Count the lines below that contain the string "square", treating uppercase and lowercase letters as different. Reply with the number only.

DATA ROWS:
##############################
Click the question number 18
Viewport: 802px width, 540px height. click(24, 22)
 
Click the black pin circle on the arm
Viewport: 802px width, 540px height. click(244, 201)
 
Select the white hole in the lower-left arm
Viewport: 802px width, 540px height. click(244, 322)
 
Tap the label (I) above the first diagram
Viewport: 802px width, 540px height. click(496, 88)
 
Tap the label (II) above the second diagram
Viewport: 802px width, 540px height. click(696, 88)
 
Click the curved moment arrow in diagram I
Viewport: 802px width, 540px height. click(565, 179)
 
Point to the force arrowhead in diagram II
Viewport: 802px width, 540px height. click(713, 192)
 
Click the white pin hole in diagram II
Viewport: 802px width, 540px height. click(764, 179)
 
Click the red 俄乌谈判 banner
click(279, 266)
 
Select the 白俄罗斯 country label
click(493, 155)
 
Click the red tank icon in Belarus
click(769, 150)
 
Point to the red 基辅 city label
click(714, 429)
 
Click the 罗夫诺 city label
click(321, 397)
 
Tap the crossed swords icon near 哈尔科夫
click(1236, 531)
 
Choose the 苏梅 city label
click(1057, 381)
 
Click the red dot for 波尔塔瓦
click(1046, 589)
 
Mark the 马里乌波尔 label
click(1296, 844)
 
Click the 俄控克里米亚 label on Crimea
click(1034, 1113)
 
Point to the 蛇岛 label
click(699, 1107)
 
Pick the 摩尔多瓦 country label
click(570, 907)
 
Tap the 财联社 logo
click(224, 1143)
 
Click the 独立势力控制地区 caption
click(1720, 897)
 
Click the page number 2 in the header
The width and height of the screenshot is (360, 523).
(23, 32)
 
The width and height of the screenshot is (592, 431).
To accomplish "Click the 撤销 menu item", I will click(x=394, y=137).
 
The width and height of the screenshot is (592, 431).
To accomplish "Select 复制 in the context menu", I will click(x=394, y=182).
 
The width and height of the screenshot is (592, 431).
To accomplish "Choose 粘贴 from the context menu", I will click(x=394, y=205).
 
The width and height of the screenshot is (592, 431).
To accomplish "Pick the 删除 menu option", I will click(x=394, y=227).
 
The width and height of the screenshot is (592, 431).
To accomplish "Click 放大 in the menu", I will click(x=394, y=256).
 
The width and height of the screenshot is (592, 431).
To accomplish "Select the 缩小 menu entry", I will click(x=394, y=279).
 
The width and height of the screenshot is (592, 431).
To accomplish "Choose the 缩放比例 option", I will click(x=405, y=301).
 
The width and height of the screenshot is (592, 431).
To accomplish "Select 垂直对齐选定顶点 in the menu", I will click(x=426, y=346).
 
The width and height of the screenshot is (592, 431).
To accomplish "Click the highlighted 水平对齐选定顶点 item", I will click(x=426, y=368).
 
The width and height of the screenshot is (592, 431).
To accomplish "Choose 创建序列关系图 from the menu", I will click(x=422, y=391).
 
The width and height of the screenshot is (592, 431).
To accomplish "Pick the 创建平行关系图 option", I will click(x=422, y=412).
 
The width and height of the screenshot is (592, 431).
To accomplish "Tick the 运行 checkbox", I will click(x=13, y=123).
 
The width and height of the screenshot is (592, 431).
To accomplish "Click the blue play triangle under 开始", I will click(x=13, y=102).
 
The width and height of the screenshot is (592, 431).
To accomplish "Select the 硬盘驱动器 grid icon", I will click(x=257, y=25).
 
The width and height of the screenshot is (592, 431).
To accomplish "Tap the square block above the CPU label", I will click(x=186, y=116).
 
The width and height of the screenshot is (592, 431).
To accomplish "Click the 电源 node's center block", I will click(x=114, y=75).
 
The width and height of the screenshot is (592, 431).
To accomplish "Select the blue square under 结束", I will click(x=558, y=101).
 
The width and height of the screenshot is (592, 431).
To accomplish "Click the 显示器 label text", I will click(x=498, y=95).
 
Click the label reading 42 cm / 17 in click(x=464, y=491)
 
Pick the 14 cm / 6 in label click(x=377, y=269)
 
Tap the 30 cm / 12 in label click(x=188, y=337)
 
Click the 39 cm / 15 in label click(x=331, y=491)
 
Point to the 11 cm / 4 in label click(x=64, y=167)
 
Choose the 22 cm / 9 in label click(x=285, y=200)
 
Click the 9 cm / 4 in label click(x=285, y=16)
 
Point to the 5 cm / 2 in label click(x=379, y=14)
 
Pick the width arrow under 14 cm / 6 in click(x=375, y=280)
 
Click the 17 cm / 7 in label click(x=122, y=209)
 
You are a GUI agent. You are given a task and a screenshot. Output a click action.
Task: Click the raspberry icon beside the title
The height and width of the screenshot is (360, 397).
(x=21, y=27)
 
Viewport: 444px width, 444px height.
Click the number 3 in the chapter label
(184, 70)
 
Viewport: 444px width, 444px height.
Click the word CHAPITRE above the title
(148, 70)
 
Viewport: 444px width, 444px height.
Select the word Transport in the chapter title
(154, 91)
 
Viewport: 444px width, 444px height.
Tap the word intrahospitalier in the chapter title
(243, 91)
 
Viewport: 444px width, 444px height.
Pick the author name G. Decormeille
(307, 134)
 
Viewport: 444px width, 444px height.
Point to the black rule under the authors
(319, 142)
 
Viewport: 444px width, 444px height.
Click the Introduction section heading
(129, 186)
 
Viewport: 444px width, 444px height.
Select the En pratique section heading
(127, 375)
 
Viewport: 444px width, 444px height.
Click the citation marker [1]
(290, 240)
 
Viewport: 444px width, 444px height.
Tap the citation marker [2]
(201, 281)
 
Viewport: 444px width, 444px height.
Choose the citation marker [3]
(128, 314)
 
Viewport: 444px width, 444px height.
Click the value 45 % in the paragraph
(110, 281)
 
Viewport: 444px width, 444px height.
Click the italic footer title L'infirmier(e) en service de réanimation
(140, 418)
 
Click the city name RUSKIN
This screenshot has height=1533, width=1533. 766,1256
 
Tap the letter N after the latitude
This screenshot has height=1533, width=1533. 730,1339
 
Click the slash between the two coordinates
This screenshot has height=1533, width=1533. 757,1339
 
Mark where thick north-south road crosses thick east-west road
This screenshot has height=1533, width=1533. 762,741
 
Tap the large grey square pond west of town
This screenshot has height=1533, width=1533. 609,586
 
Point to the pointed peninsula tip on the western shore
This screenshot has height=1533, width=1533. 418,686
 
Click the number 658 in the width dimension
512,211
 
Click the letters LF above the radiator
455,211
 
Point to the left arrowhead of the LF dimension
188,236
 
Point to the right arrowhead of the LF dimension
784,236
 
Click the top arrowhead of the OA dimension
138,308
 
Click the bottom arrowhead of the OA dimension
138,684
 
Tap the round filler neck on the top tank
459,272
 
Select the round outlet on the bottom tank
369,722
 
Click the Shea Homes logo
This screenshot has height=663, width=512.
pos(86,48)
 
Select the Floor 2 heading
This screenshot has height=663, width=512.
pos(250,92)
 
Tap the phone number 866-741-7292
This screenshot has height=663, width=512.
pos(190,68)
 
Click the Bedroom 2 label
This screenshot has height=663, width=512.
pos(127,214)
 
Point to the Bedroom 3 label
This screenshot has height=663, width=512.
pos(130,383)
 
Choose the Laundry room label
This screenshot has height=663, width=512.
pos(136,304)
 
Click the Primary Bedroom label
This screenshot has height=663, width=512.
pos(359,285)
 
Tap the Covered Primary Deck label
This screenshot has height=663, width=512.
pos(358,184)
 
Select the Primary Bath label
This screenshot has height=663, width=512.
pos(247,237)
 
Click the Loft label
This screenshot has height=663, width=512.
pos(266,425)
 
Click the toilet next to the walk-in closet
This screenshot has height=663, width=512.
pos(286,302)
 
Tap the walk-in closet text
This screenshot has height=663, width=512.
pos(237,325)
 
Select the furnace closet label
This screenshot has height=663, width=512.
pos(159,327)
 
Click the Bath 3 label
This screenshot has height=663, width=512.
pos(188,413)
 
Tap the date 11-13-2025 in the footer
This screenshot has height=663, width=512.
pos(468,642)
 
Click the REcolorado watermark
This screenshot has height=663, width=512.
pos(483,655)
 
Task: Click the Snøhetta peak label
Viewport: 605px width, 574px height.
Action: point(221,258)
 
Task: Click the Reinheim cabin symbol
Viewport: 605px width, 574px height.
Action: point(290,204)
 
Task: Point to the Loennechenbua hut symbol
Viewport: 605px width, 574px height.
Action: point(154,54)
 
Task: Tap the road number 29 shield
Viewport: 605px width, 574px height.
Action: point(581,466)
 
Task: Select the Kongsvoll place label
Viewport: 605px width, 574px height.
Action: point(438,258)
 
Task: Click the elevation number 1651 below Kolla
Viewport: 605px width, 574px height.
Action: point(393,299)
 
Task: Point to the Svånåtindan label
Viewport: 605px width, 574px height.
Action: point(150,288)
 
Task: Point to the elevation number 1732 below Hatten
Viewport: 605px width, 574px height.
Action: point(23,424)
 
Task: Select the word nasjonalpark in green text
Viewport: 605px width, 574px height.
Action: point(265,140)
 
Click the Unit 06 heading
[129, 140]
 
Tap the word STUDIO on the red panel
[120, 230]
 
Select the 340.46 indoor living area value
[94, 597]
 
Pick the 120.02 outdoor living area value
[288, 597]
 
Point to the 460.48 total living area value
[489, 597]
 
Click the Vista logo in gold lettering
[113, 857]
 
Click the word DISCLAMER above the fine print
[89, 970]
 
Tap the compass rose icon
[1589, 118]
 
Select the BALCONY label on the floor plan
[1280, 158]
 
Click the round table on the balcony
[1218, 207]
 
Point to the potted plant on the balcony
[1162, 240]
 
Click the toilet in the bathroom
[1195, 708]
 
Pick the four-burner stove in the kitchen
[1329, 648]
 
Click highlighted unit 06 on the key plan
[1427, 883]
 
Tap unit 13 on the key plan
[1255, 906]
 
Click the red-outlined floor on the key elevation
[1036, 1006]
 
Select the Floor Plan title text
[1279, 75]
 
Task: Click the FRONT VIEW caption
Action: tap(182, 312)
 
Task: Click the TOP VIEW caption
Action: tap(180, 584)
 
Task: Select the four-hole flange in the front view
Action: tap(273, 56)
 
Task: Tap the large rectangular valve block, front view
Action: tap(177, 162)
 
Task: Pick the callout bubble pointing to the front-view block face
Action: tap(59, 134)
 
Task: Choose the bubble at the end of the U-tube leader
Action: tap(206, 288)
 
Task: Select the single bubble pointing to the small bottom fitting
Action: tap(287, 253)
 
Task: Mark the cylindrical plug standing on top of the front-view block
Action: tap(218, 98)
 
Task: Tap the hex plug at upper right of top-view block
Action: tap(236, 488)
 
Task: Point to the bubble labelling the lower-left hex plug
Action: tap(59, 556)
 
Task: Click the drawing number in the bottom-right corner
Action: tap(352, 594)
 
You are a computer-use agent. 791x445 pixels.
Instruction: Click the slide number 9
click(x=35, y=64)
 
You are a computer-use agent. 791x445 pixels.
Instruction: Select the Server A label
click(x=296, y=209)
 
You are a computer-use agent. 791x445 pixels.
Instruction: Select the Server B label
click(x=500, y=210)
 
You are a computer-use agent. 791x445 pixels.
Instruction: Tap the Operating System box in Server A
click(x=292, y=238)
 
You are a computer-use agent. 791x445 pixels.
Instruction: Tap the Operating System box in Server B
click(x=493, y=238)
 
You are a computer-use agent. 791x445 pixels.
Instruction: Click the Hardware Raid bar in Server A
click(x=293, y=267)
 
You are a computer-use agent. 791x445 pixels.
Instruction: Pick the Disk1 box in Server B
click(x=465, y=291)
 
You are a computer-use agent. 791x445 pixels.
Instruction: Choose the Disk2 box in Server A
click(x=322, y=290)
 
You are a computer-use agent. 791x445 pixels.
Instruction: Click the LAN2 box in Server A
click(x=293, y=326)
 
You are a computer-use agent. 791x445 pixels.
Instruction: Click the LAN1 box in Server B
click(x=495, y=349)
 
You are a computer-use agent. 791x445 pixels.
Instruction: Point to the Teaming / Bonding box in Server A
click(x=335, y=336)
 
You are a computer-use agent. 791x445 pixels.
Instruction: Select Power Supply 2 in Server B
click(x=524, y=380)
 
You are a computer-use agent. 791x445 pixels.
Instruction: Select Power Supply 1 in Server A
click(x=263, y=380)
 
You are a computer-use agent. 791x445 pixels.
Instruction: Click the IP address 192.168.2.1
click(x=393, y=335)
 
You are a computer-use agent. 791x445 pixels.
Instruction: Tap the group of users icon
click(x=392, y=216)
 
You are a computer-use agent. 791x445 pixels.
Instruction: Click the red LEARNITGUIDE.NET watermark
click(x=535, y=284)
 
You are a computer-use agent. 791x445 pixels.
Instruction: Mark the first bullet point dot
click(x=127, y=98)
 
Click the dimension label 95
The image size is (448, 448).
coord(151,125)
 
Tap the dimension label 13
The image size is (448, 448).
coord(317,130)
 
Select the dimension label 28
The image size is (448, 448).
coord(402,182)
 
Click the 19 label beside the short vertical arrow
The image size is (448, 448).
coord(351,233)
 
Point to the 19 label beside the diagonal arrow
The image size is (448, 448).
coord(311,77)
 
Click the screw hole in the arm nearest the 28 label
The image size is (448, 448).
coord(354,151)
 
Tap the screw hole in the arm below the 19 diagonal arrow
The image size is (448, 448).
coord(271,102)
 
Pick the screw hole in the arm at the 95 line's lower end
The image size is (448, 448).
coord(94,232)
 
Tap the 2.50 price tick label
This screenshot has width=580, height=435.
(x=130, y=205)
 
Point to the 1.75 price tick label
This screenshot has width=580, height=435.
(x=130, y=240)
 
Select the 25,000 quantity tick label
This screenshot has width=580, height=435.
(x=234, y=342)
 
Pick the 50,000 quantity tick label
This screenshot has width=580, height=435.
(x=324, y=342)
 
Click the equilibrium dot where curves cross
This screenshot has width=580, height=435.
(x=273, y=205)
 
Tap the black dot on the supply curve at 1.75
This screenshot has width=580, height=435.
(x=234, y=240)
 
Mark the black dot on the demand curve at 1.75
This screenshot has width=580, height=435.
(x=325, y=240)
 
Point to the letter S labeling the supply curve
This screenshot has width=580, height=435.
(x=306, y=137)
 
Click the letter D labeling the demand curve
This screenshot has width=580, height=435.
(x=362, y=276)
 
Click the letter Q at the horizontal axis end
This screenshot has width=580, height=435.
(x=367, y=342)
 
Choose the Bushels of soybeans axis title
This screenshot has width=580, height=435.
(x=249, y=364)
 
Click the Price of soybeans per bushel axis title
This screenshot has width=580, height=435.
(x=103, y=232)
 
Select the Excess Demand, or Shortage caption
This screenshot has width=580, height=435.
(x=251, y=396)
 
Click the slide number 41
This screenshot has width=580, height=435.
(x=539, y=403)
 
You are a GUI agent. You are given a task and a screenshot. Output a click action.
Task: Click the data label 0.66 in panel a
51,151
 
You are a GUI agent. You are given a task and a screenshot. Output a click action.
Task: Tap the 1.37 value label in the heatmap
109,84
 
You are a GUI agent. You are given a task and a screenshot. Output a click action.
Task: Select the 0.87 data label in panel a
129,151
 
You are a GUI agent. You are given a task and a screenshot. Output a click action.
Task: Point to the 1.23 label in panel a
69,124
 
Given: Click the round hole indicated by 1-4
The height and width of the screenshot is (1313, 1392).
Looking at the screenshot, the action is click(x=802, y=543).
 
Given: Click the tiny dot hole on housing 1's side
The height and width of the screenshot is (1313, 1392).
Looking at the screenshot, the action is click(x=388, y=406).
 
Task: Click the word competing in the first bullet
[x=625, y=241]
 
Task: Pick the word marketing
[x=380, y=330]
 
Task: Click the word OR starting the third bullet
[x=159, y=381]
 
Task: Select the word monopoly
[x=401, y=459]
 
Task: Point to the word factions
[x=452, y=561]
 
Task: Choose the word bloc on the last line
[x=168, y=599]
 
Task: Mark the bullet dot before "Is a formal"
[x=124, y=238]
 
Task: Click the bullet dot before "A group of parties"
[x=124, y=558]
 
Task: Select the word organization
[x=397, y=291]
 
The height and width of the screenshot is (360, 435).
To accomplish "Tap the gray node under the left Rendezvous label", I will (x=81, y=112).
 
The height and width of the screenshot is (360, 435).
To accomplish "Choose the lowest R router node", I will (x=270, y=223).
##############################
FINAL RESULT:
3